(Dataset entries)
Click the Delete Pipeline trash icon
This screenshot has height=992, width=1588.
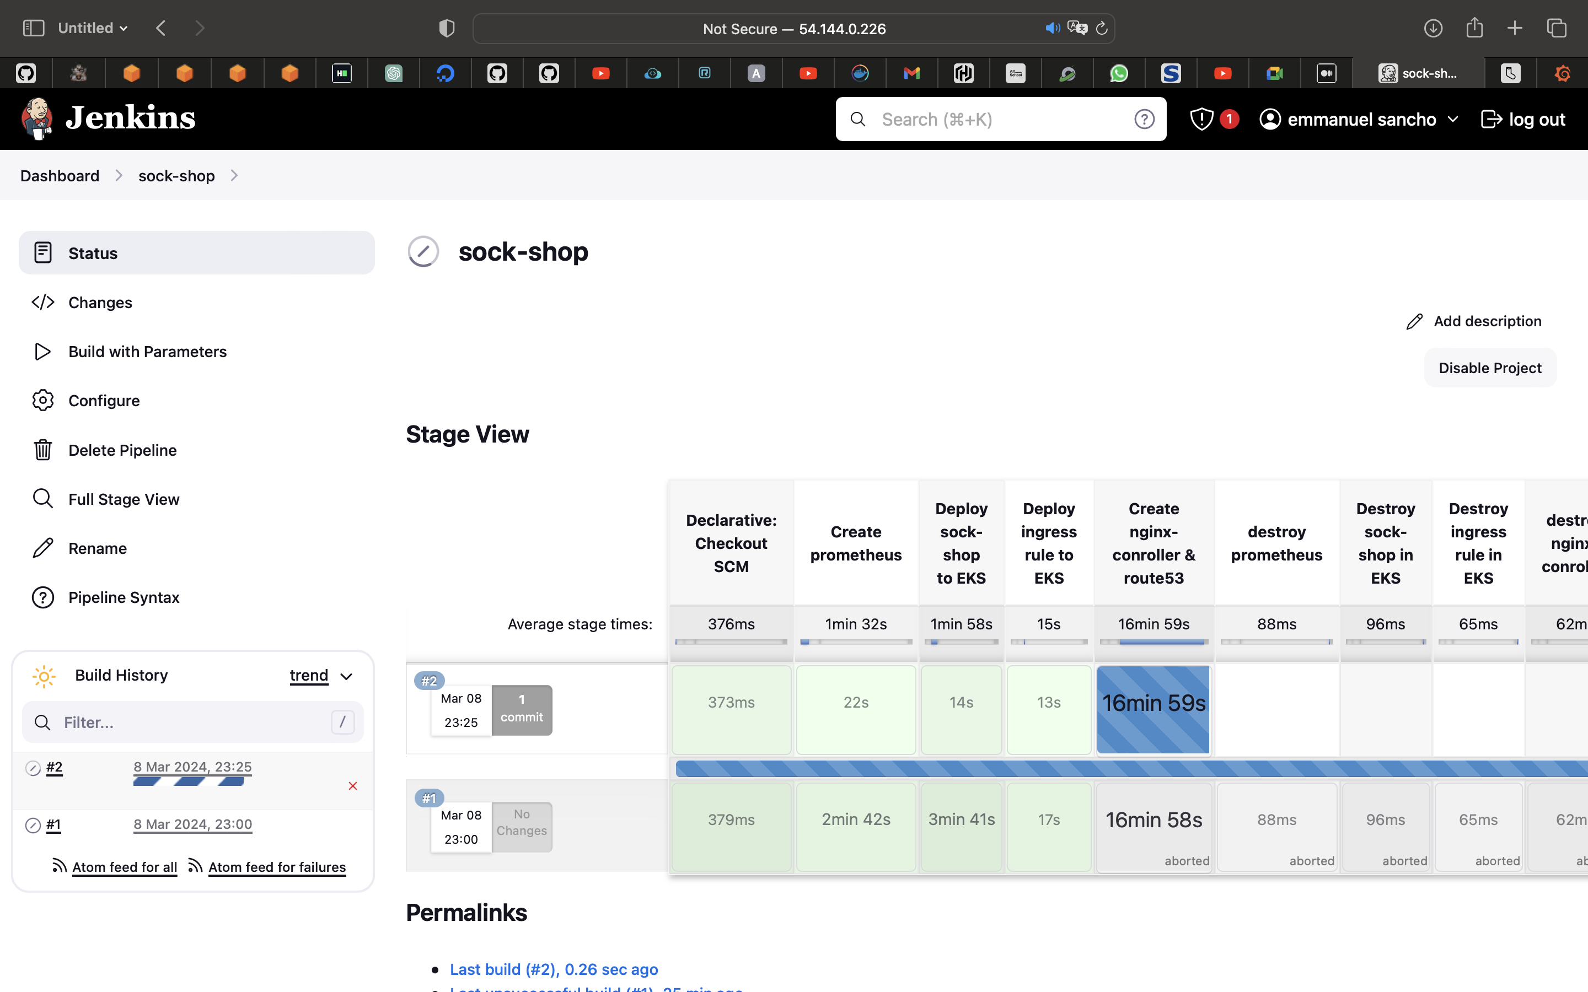click(43, 450)
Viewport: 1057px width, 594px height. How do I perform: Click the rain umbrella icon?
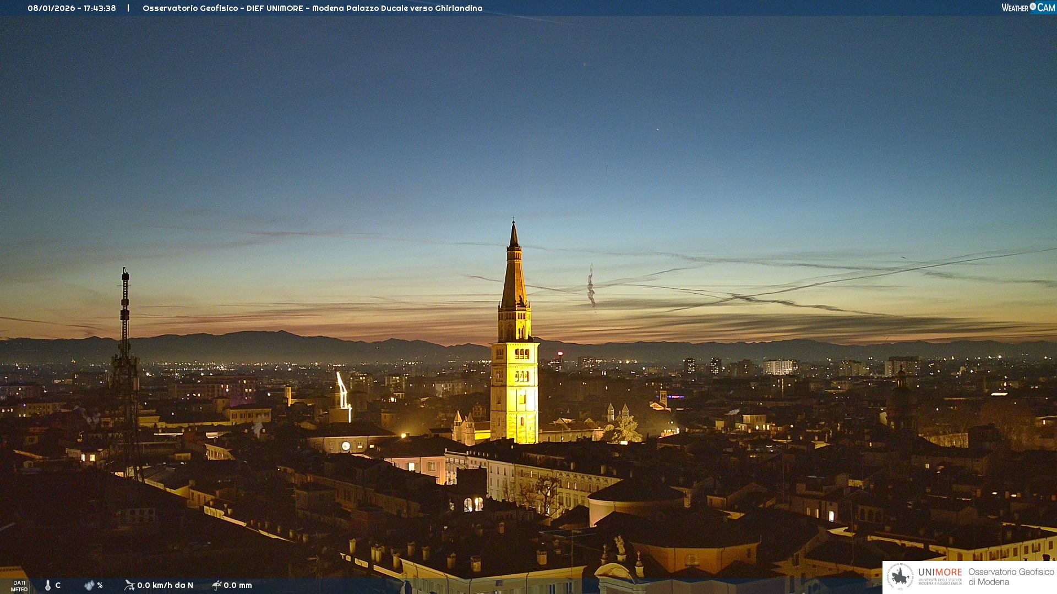click(216, 585)
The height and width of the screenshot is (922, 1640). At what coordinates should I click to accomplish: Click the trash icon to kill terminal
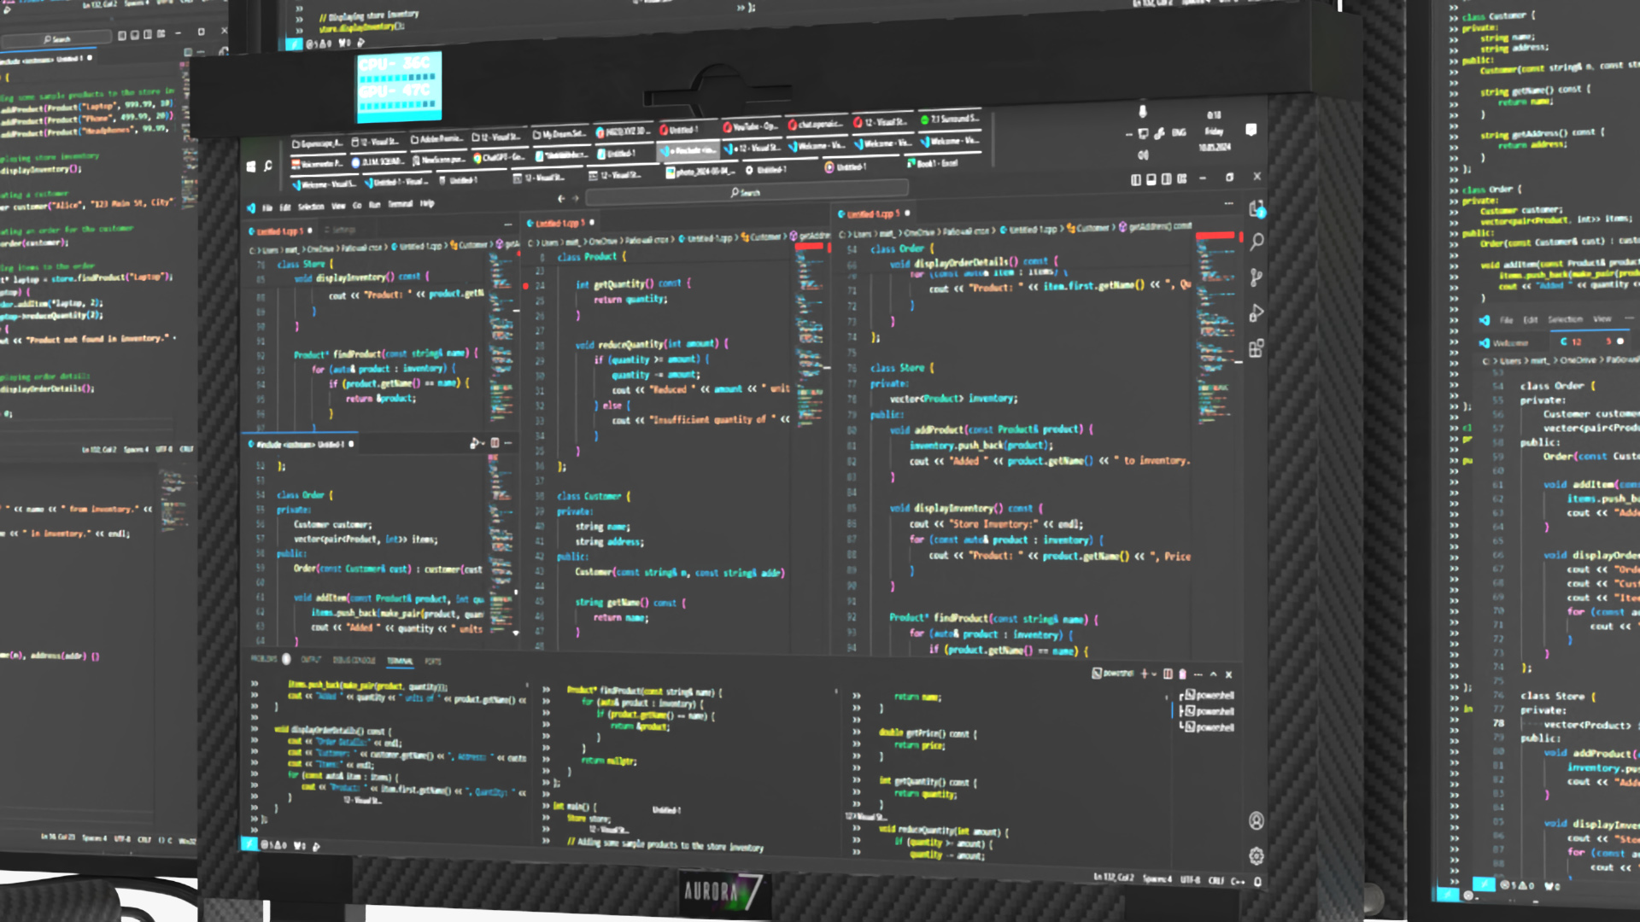[x=1182, y=674]
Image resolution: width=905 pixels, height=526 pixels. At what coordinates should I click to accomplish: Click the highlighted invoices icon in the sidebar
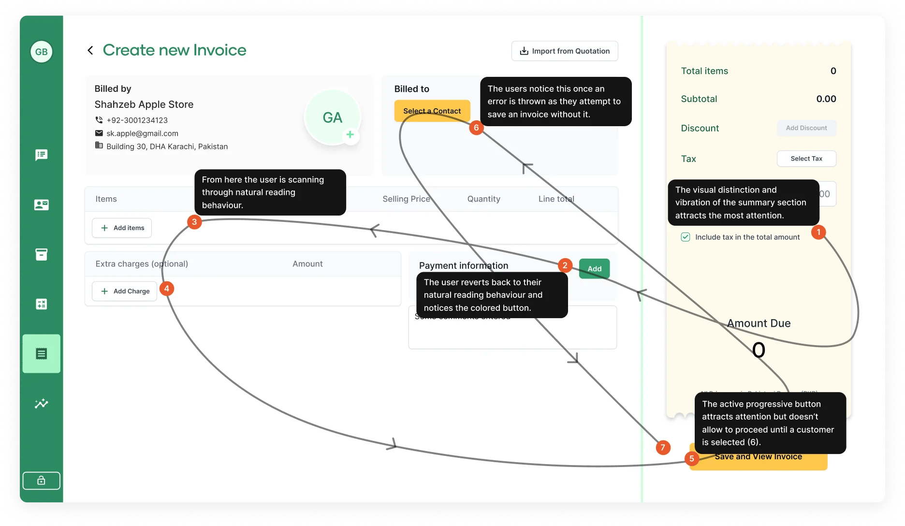tap(41, 353)
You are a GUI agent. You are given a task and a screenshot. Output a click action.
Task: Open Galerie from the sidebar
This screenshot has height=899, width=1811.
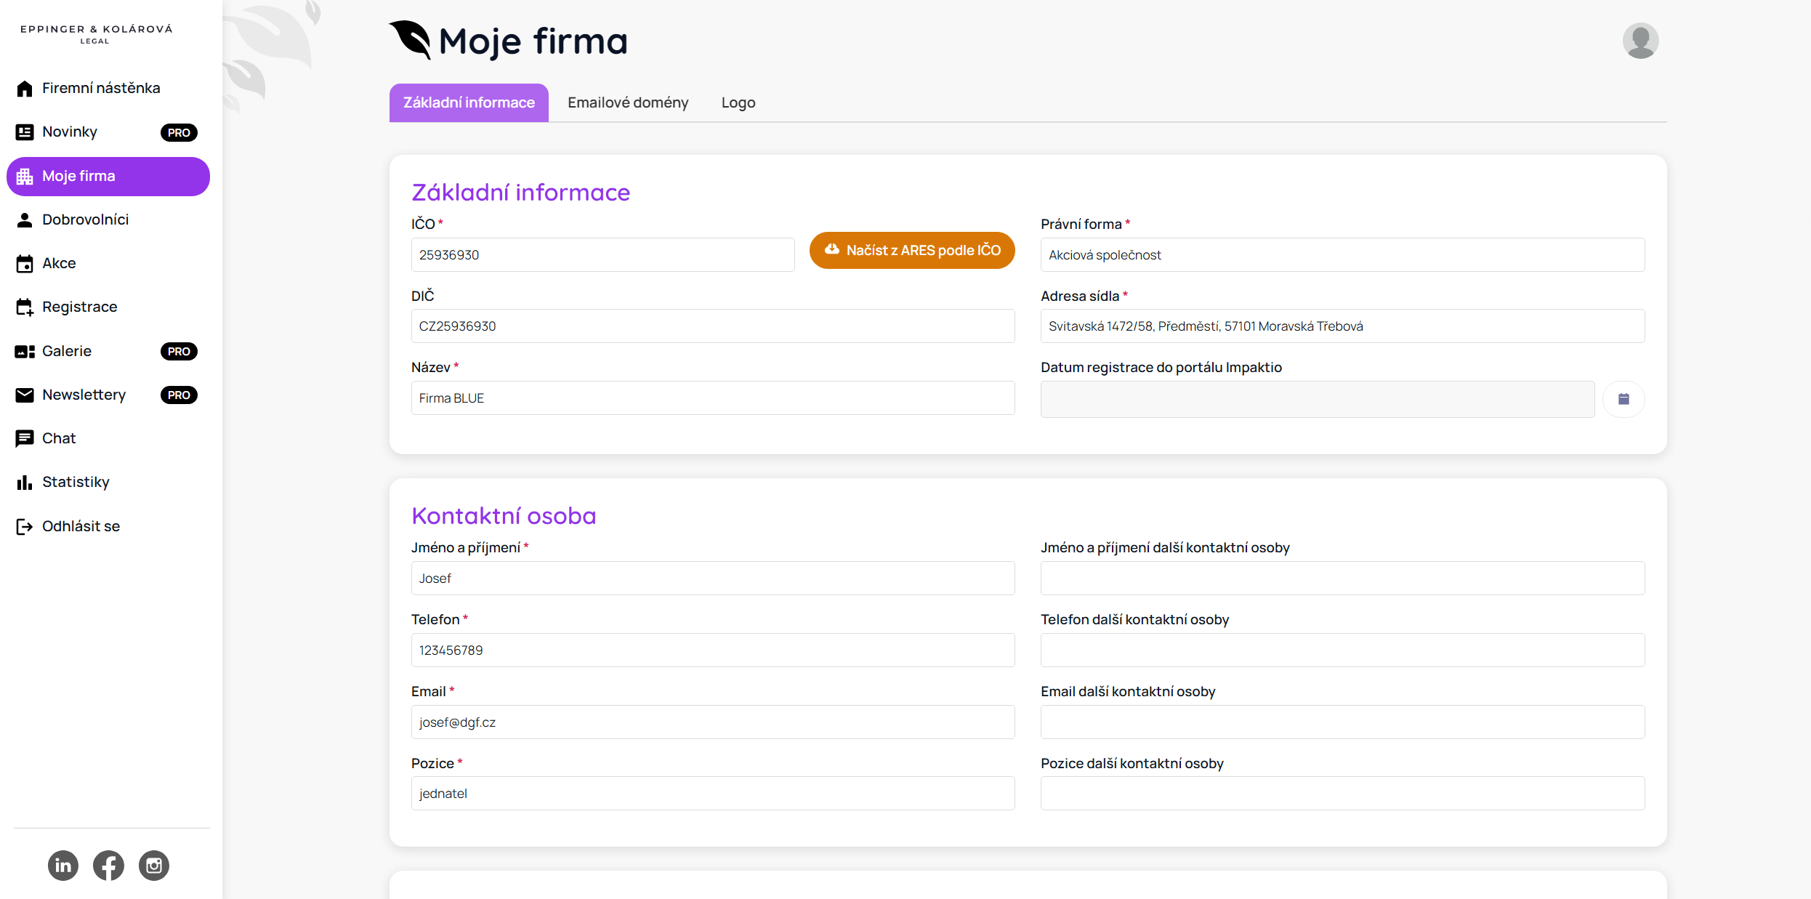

TASK STATEMENT: For the data above, return an exact copy that contains no pictures.

EXERCISE RESULT:
Click the Delete Pipeline trash icon
This screenshot has height=992, width=1588.
click(43, 450)
Viewport: 1057px width, 594px height. How do I perform: Click the rain umbrella icon?
click(216, 585)
The height and width of the screenshot is (922, 1640). At what coordinates should I click to accomplish: Click the trash icon to kill terminal
[x=1182, y=674]
Image resolution: width=905 pixels, height=526 pixels. At what coordinates should I click to accomplish: Click the highlighted invoices icon in the sidebar
tap(41, 353)
You are a GUI agent. You are given a task and a screenshot. Output a click action.
Task: Open Galerie from the sidebar
This screenshot has height=899, width=1811.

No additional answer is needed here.